Sebuah kelompok pelayanan penjara yang dikelola Gereja Katolik di India mengimbau pemerintah untuk mempercepat reformasi dan rehabilitasi terhadap para narapidana dan lapas-lapas di negara tersebut.
Pelayanan Penjara India (PMI) menginginkan pihak berwenang mengatasi berbagai masalah seperti Lapas yang penuh sesak, penundaan persidangan, dan fasilitas kesehatan dan kebersihan yang tidak memadai untuk membantu mengubah kehidupan para narapidana (napi).
Adminstrasi dan pengelolaan penjara dan napi di India adalah tanggung jawab pemerintah provinsi atau negara bagian.
“Pemerintah telah merumuskan kebijakan dan program dengan maksud memberikan fasilitas yang lebih baik kepada para napi, tetapi seringkali manfaatnya tidak sampai kepada mereka yang mendekam di balik jeruji besi,” kata Pastor Francis Kodiyan dari MCBS (Kongregasi Misionaris Sakramen Terberkati).
Pastor Kodiyan, yang mendirikan PMI bersama dengan Pastor Varghese Karippery tahun 1981, mengatakan sekitar 450 delegasi menghadiri konvensi ke-13 organisasi itu di Goa pada 15-18 November.
Konvensi tersebut, menurut sebuah pernyataan resmi, mendesak pemerintah “mengadopsi langkah-langkah yang lebih konkret untuk meringankan kesulitan mereka yang berada di balik jeruji besi, keluarga mereka dan rehabilitasi mereka yang dibebaskan”.
“Lapas-lapas harus memberikan kesempatan bagi setiap napi untuk menerima kesalahan mereka, membuat mereka melakukan pertobatan dan perubahan. Adalah tugas pemerintah memastikan para napi menikmati hak-hak mereka yang fundamental dan mendasar,” kata pernyataan itu.

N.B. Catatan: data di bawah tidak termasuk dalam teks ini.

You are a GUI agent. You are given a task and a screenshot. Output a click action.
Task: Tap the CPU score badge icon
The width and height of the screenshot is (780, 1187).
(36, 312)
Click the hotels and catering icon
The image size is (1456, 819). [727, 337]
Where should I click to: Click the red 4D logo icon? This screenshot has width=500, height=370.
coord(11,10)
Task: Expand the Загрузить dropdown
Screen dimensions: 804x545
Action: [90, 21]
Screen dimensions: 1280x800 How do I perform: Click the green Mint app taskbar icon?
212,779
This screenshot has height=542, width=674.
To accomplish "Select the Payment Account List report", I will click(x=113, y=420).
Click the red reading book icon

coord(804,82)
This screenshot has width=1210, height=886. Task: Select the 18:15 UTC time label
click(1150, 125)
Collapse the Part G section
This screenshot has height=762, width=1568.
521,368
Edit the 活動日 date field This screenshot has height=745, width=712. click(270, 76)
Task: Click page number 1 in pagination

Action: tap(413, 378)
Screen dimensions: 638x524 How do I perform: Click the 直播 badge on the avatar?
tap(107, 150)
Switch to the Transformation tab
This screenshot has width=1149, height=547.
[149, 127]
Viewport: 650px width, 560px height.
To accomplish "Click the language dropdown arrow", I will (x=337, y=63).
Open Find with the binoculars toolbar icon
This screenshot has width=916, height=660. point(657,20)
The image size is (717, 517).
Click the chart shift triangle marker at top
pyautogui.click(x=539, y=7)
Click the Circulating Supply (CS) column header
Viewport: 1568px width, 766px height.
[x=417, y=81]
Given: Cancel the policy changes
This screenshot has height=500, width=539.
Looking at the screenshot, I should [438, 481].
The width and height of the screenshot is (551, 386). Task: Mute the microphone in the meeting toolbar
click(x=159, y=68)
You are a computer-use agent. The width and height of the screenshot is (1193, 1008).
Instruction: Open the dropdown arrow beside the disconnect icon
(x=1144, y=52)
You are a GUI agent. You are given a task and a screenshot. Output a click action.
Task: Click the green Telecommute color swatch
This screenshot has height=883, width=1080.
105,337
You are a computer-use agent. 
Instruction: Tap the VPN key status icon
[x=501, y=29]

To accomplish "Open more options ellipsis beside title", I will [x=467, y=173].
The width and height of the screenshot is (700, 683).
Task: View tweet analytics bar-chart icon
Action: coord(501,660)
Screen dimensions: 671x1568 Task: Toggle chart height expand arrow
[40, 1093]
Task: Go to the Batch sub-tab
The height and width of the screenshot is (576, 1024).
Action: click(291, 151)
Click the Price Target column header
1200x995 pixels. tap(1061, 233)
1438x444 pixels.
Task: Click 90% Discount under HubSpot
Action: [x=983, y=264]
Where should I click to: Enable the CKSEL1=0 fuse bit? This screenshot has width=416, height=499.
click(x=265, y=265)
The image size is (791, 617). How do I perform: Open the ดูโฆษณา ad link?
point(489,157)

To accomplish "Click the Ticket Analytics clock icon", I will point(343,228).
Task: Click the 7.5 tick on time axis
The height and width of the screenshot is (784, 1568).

Menyinggung kondisi para Lapas yang memprihatinkan, Pastor Kodiyan mengatakan kepada UCA News pada 23 November “lebih dari 70 persen tahanan sedang menunggu atau sedang diadili, dan penundaan prosedur pengadilan membuat mereka rentan terhadap penyalahgunaan dan pelanggaran hak asasi manusia mereka.”
Dia mengatakan sebagian besar tahanan berasal dari latar belakang miskin dan karenanya tidak mampu membayar jasa pengacara yang kompeten.
“Sudah saatnya pemerintah mengambil inisiatif khusus memberikan bantuan hukum dan memastikan persidangan yang cepat,” kata imam itu.
Pastor Kodiyan juga mengusulkan klasifikasi dan pemisahan napi berdasarkan beratnya kejahatan mereka.
“Pelaku pertama atau pelaku ringan ditempatkan di sel penjara yang sama dengan penjahat berat, yang merugikan rehabilitasi mereka,” katanya.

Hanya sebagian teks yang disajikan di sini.